At first, I thought you were simple, direct, very intelligent, and brave. Later, I realized that you have chosen purity, taking everything seriously. What I see is you living passionately, moving forward courageously and freely. You always say that you are cold on the outside but warm on the inside, but in fact, the world is too cold and thin, and perhaps everyone feels cold at times. Your brave and passionate appearance deeply attracts me. How can someone who is truly cold love life so much? There must be a flame burning deep inside.
I like the way you look handsome in your big snowsuit, holding a snowboard and rushing towards the cable car without hesitation. I envy your passion for the outdoors and sports, and the joy you gain from them. Last time at Duolemeidi, I watched you freely glide past on the adjacent ski slope, with the backdrop of the unfinished framework of a five-star hotel. The world is so dramatic. In a terrible world, there are always exceptionally beautiful things that shine upon me.
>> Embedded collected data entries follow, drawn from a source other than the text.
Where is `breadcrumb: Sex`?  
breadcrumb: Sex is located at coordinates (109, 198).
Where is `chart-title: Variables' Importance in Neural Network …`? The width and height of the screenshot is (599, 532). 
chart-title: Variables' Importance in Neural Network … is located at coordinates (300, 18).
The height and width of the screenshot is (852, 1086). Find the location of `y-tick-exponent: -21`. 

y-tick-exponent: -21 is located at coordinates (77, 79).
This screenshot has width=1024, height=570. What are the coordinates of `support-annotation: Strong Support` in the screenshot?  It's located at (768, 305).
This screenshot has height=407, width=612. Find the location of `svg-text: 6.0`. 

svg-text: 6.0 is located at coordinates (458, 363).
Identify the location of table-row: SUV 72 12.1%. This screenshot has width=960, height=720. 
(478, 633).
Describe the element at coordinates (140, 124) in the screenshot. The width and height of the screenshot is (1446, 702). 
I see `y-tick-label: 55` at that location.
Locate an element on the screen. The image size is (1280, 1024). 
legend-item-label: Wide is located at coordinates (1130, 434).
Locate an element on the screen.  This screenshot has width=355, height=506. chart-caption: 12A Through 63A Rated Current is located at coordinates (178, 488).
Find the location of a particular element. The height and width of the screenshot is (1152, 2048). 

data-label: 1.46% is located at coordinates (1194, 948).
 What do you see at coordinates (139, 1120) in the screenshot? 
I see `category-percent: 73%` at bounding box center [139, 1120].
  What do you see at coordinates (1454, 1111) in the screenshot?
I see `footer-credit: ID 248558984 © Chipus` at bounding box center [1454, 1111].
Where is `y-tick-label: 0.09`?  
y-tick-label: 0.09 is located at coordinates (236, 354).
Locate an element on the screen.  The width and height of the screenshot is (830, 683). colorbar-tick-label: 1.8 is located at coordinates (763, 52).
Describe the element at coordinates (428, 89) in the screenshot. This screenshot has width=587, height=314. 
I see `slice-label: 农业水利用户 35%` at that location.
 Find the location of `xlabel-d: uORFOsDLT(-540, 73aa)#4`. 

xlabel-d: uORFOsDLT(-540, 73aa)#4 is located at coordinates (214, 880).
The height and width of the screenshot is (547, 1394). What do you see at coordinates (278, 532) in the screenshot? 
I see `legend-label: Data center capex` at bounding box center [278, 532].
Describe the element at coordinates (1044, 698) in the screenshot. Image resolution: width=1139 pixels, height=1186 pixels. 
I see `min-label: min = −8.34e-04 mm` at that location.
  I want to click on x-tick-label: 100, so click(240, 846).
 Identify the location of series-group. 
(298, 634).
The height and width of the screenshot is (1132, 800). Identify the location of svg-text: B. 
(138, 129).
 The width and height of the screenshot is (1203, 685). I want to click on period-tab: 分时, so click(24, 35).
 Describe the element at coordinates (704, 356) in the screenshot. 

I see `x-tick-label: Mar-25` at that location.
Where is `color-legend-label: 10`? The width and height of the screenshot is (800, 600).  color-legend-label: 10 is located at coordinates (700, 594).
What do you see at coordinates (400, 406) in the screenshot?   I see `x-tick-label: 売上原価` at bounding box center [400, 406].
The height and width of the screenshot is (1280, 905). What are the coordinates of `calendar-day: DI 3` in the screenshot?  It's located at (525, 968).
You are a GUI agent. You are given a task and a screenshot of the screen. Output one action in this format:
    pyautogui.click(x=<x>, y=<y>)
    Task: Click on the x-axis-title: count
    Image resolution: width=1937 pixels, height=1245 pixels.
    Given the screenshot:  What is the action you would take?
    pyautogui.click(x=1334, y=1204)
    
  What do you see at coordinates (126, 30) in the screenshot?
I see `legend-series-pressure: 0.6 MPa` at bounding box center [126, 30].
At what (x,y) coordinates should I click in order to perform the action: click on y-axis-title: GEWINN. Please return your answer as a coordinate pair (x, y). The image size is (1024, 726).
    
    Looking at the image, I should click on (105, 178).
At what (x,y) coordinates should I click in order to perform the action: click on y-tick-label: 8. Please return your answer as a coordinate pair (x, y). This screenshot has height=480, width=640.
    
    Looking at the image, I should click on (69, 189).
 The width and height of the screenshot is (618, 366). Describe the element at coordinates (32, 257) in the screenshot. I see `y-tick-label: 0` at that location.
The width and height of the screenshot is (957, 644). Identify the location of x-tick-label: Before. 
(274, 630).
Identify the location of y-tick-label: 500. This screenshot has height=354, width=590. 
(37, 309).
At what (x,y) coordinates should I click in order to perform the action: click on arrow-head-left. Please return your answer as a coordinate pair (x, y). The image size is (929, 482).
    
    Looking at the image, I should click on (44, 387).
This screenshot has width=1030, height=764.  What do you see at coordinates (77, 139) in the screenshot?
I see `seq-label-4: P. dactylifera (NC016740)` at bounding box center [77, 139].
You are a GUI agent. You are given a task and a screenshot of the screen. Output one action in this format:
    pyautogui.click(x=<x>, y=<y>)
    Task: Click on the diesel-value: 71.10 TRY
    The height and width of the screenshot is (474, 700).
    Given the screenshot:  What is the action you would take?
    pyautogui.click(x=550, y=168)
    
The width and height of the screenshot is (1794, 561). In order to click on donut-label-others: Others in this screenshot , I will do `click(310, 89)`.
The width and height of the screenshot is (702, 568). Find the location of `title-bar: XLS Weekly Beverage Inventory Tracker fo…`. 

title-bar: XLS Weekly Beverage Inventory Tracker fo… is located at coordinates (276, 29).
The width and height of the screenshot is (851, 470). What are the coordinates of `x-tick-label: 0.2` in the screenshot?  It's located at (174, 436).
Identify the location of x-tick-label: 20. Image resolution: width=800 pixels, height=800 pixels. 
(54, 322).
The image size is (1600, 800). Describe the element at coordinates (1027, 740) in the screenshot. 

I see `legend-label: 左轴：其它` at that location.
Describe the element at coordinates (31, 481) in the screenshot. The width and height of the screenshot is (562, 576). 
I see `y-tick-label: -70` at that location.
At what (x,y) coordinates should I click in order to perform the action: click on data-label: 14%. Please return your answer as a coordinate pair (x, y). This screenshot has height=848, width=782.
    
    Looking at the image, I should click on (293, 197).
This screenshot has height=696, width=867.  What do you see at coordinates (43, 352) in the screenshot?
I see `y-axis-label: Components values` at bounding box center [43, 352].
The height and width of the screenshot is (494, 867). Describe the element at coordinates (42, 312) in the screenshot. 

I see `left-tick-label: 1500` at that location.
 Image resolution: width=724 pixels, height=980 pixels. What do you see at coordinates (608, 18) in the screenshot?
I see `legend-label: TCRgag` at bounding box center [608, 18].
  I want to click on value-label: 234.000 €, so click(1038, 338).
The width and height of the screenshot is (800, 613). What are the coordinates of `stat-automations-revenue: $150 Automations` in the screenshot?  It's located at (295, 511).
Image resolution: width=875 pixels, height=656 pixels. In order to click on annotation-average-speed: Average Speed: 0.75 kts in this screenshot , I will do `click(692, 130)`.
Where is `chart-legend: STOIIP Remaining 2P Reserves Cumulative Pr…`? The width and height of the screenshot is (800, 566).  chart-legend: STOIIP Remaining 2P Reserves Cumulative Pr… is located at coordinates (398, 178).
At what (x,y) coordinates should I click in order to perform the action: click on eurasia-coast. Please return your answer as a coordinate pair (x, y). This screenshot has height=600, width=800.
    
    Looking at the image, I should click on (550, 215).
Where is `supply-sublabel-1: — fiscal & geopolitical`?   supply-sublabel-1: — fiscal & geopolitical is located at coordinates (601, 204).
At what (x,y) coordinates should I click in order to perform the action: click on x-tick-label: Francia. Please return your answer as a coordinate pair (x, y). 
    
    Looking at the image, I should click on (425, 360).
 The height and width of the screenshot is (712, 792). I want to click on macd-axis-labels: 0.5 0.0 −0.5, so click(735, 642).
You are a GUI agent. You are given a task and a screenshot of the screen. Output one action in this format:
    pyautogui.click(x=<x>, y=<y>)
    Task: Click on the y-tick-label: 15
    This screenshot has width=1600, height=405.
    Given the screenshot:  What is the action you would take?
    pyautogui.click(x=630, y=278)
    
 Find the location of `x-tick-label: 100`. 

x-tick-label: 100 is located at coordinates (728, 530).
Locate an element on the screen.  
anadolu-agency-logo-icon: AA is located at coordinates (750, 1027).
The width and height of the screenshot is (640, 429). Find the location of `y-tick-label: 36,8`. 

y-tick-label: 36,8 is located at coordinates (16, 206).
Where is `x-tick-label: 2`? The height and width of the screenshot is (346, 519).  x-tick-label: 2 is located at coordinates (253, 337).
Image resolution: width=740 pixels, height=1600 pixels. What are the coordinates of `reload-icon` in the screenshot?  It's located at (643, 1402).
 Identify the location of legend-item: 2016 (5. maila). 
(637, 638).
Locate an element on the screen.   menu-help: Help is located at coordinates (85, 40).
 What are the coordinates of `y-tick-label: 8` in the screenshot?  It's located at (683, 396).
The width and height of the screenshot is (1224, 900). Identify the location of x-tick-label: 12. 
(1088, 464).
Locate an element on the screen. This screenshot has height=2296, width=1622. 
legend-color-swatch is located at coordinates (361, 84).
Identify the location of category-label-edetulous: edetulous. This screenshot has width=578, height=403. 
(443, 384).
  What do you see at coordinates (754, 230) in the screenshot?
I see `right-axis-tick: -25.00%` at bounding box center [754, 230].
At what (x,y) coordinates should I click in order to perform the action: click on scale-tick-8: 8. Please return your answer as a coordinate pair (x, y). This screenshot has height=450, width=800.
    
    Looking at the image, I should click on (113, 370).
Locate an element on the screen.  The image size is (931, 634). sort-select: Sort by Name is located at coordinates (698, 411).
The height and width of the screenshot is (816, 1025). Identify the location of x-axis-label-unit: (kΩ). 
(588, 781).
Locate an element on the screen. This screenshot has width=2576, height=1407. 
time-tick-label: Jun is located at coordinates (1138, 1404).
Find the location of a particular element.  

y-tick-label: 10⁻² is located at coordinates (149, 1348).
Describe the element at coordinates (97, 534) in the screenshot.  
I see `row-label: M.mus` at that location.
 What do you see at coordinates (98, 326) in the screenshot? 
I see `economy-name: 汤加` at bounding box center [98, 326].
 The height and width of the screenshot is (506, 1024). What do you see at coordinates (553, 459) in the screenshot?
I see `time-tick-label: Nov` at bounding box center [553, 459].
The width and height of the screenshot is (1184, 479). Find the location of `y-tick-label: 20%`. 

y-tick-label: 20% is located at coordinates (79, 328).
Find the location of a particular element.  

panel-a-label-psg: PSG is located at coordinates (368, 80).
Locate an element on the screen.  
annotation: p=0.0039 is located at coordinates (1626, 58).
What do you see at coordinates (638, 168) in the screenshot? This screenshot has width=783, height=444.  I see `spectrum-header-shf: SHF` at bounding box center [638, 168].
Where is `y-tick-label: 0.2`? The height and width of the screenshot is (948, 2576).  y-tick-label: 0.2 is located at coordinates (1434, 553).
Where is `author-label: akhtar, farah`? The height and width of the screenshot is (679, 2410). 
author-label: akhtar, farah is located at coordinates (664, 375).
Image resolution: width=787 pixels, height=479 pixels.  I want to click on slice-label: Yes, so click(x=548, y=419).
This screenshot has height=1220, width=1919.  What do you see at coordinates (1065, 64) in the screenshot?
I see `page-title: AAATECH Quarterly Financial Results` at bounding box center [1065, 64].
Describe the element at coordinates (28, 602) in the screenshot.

The meaning of companionship is not just about being happy together, but also includes encouragement when climbing up a rock wall and support during difficult times. All of this will leave marks on each other.
I am quite prone to anxiety, and a lot of my energy is spent on planning, worrying, overturning, and planning again. But during this period of time, it feels like I have given myself away, replacing fear with anticipation of the unknown, and preparing myself to embrace more beautiful things. Occasionally, I still feel emotional and unconsciously escape, but I can visibly recover. I think this is mostly because of you. I also hope to give you strength, to see you become stronger and happier, and to work together towards our shared expectations.
When you first mentioned long-distance, I didn't think much of it and didn't see it as a problem. Then I found out that you will be leaving soon, and only then did I realize, "Ah... it's farther than I thought, and there doesn't seem to be much time left." But soon, the overwhelming excitement of a new life washed away those thoughts.
Time flies, it's already March, and it seems difficult not to think about the upcoming separation. I haven't had a chance to imagine the future days, but I am looking forward to everything that lies ahead, the open unknown. All we can do now is to embrace and welcome it more diligently, allowing the beautiful to happen.
Thank you for appearing in my life, it is the beginning of all this beauty.